Spatially resolved proteomic analysis of the rhizosphere

Extensive spatial variability combined with small spatial scales complicate efforts to elucidate plant-microbe interactions within the rhizosphere, how these relationships change over time, and the impacts of shifting microenvironmental conditions on microbial community membership and activity. Proteomics analysis of root or soil samples can provide insights to the taxonomy and functional capability of microbial populations. Historically, however, proteomics relies on harvesting material from the rhizosphere in a method that is neither spatially specific (as it stretches over lengths of the rhizosphere) nor non-destructive. We are working to circumvent this challenge by employing spatially resolved, non-destructive harvesting of mobile proteins onto membranes while preserving their spatial distributions.
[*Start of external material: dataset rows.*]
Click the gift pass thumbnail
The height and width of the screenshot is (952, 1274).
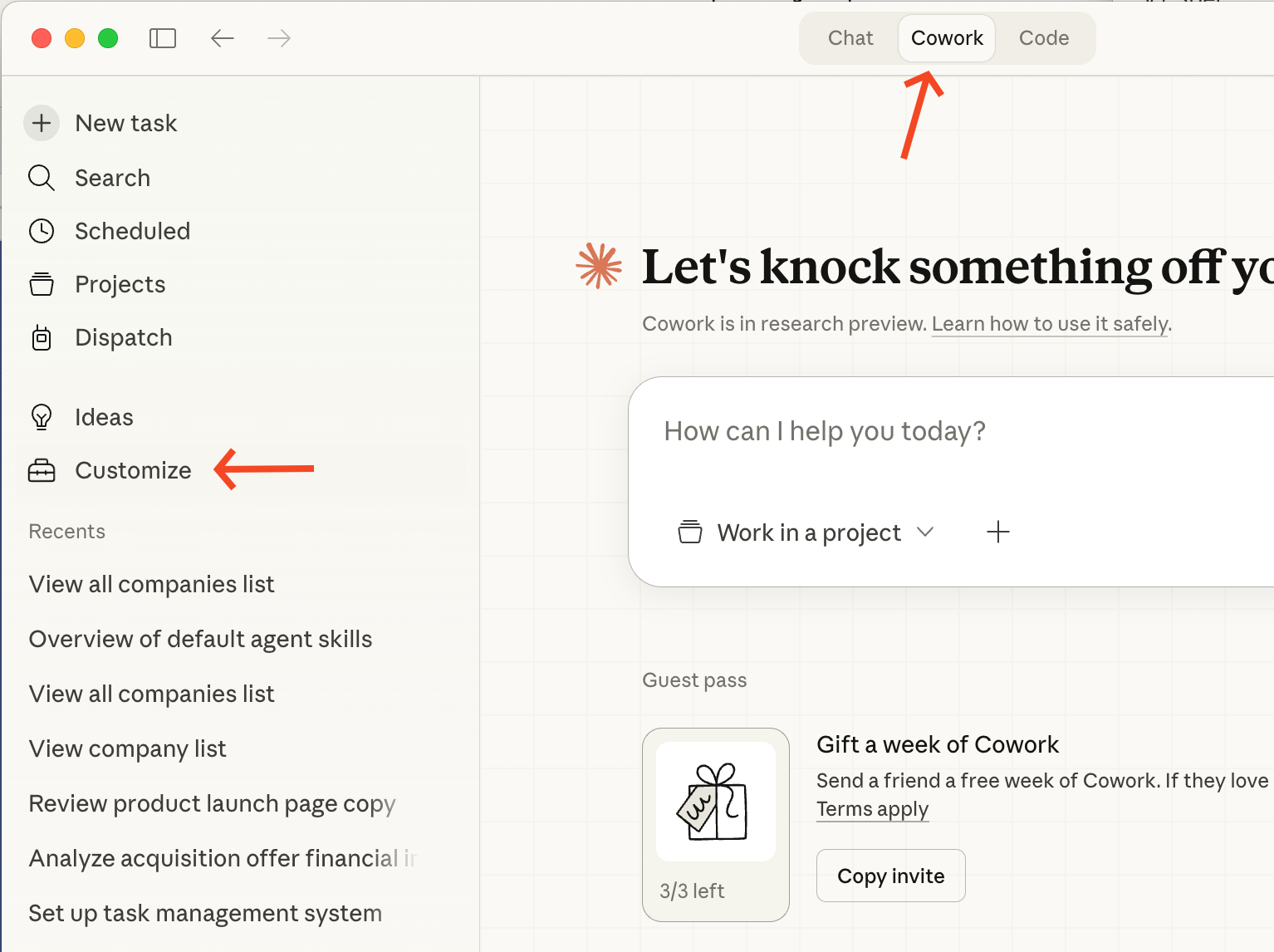click(715, 800)
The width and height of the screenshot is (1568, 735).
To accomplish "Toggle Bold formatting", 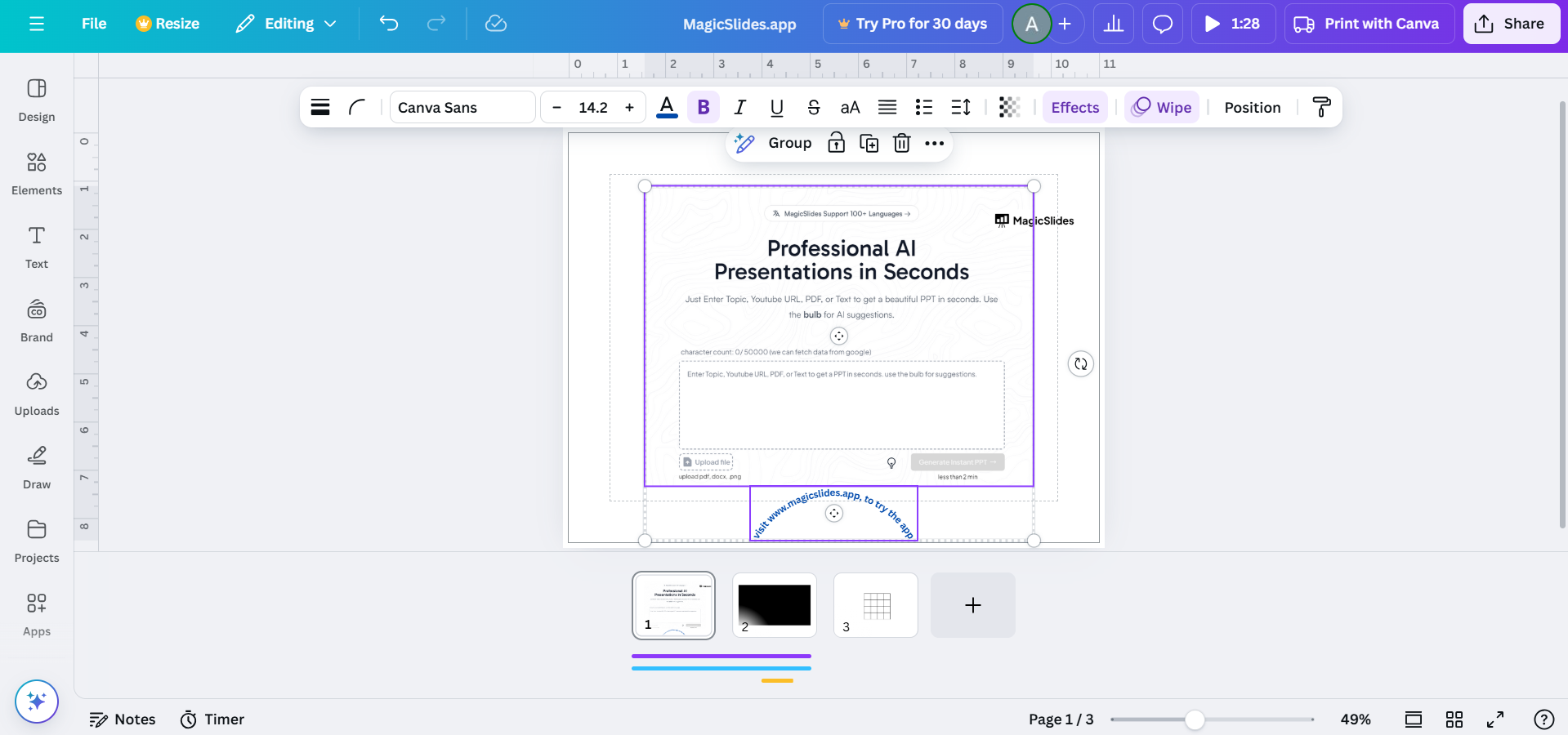I will pyautogui.click(x=704, y=107).
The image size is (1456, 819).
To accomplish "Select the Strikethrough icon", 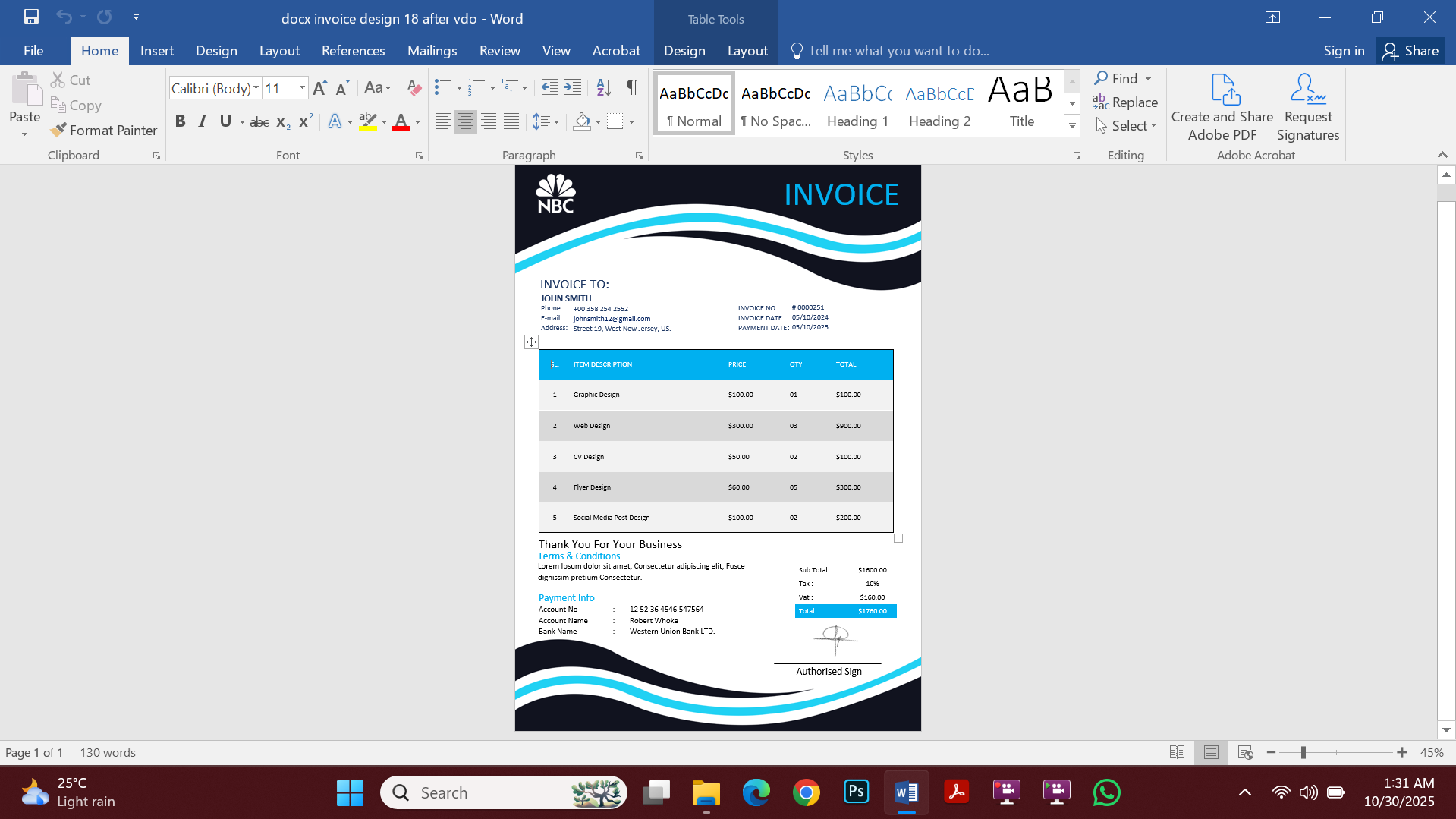I will [259, 121].
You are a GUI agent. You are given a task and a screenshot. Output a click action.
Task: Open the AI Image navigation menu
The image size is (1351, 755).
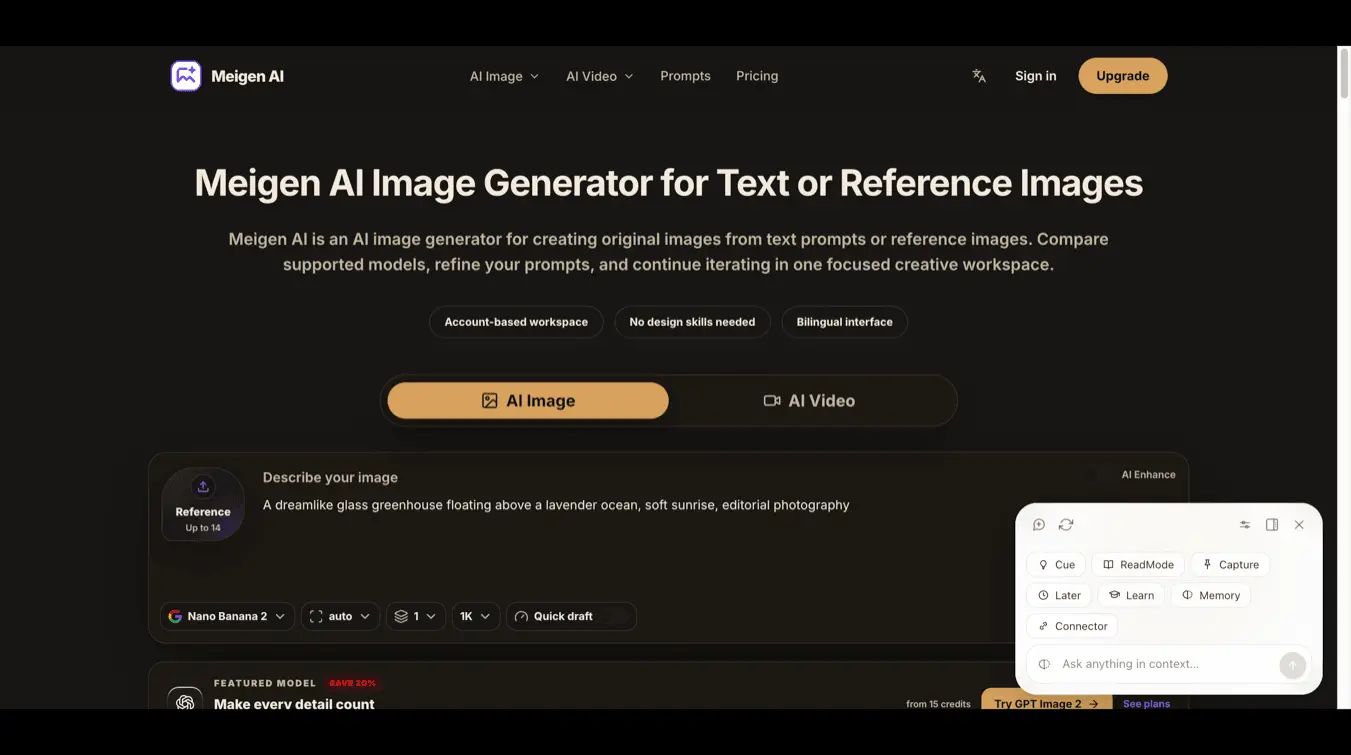[504, 76]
We are using rhizoboxes planted with switchgrass and constructed with natural soil (Kellogg Biological Station, Hickory Corners, Michigan, USA) to develop the spatially resolved proteomics approach. We are coupling membrane extraction with specialized sample digestion, purification, and analysis to enable proteomic interpretation. Through its non-destructive nature, this approach permits timeseries analyses for tracking specific taxa and, in some cases, functions associated with rhizosphere processes before and after a system perturbation or over plant growth phases during a growing season. The method's high sensitivity enables spatial analysis at the 1-2 millimeter scale and samples can be manually selected based on proximity to specific root structure, metabolic hotspots, or other parameters of choice. We are exploring the use of spatial analysis to track taxonomic shifts within the rhizosphere associated with roots at different growth stages. We are also developing methods to employ a ¹³C tracer to identify specific taxonomic groups having the closest metabolic association with a host plant and are attempting use of a ¹³CO₂ tracer to identify initial consumers of root exudate from a host plant. Combined, the spatial, timeseries-enabled, and ¹³C tracer components of this approach can provide new insights to understanding the complex inter-kingdom interactions within the rhizosphere and the implications these interactions have on driving carbon cycling and plant performance.